* Task requirements:
When you copy the entries, keep every word exactly as it is and drop the images.

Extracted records

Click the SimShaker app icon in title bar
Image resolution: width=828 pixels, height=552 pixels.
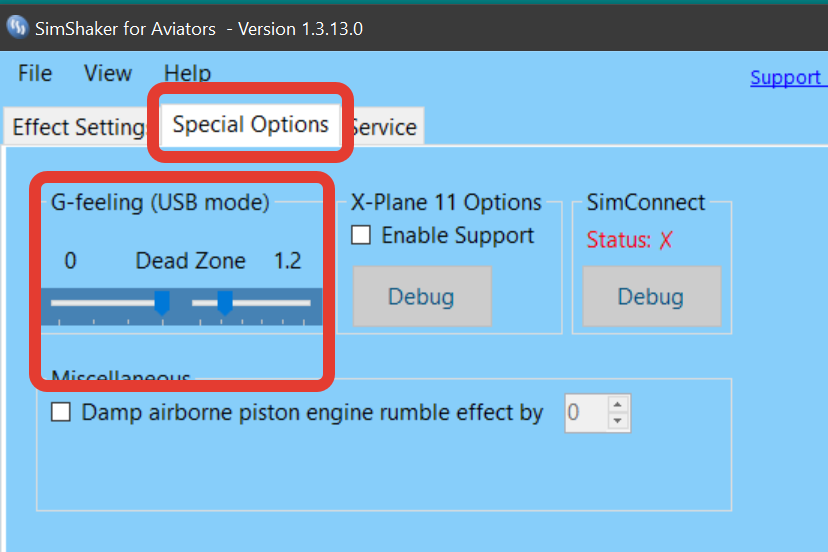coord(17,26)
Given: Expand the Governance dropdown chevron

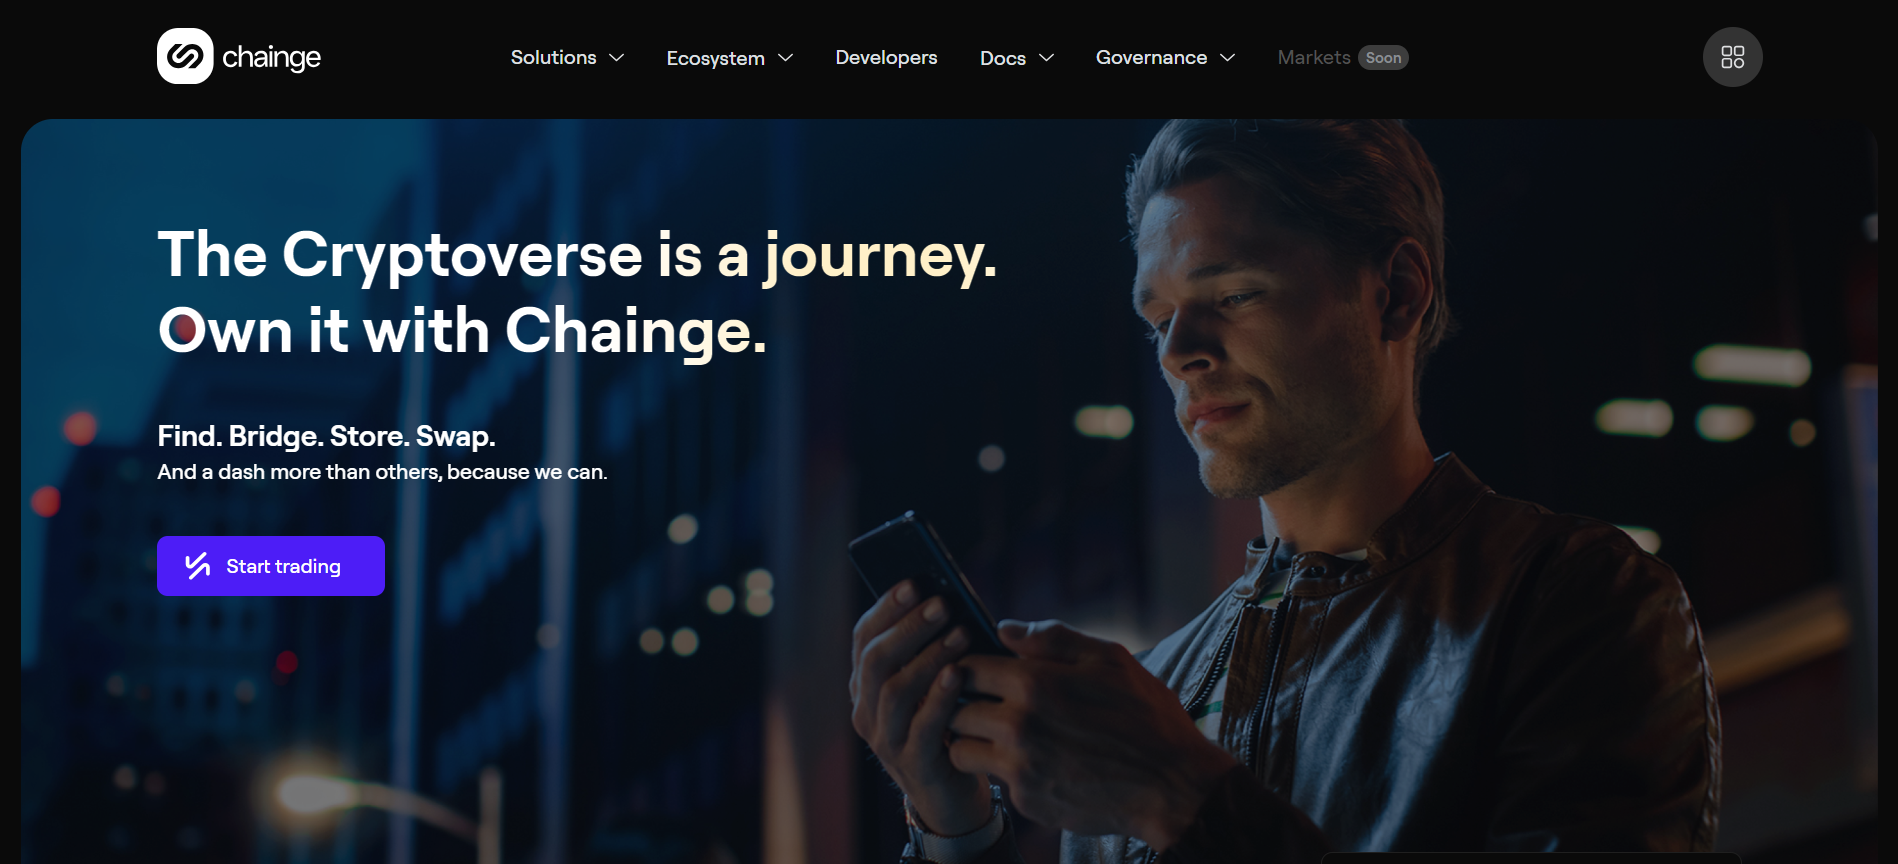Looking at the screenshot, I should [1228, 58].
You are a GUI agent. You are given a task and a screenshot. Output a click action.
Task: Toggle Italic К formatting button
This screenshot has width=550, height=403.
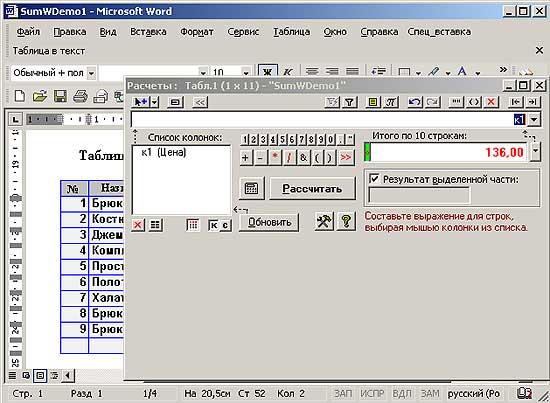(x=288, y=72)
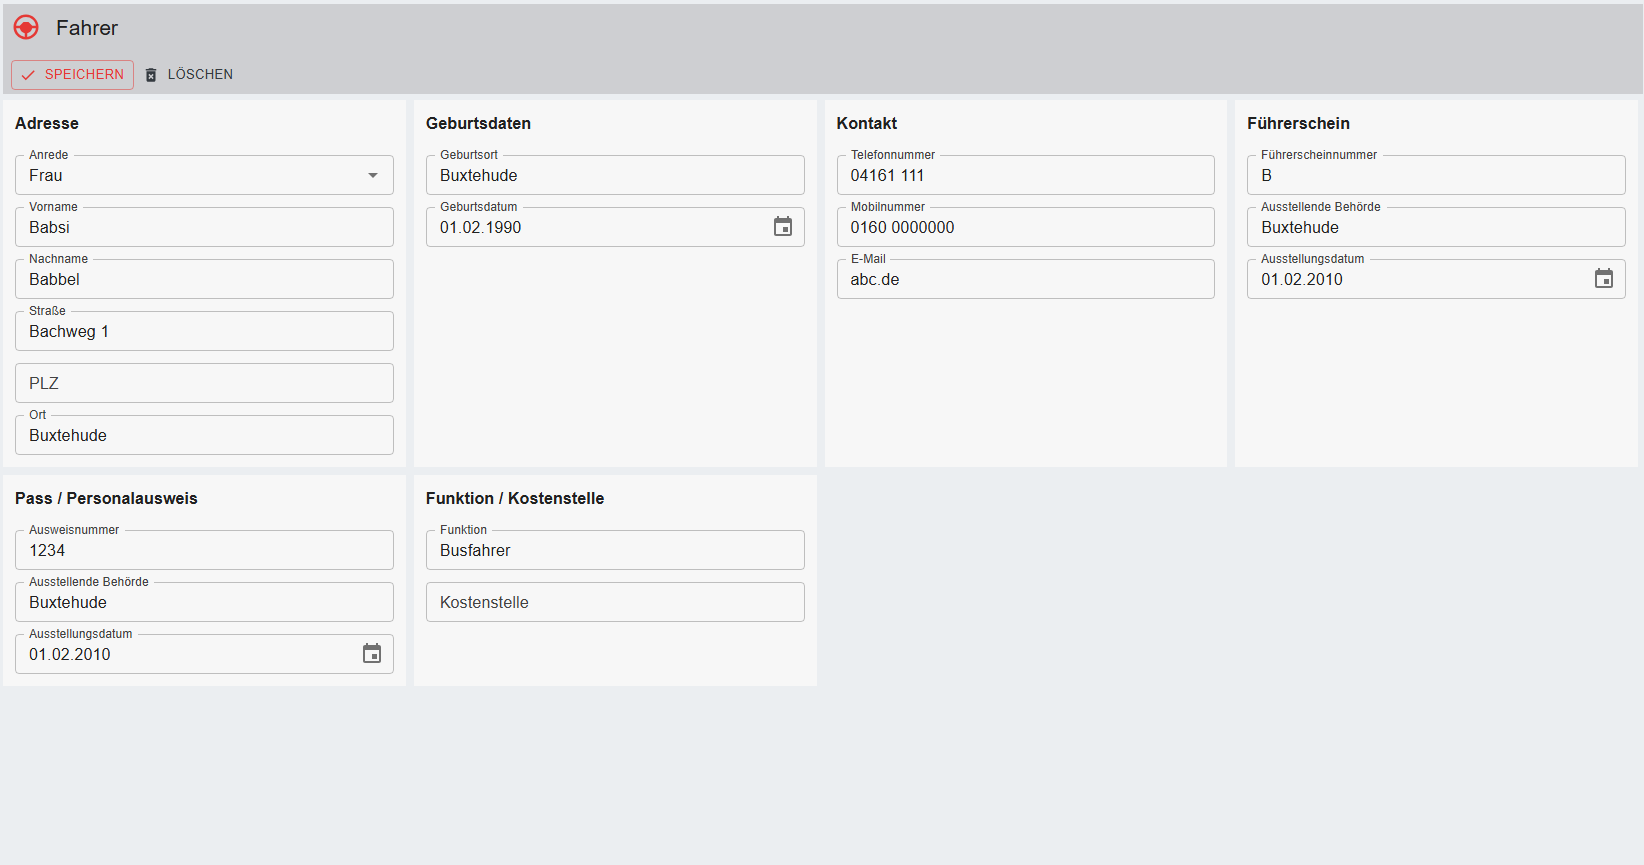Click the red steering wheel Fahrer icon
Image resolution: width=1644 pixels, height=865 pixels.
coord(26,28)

* Solution for this task:
Click the SimShaker app icon in title bar
Image resolution: width=828 pixels, height=552 pixels.
coord(17,26)
Given: Expand the Governance dropdown chevron

Looking at the screenshot, I should [1228, 58].
You are a GUI agent. You are given a task and a screenshot. Output a click action.
Task: Toggle Italic К formatting button
This screenshot has width=550, height=403.
(x=288, y=72)
Click the red steering wheel Fahrer icon
Image resolution: width=1644 pixels, height=865 pixels.
coord(26,28)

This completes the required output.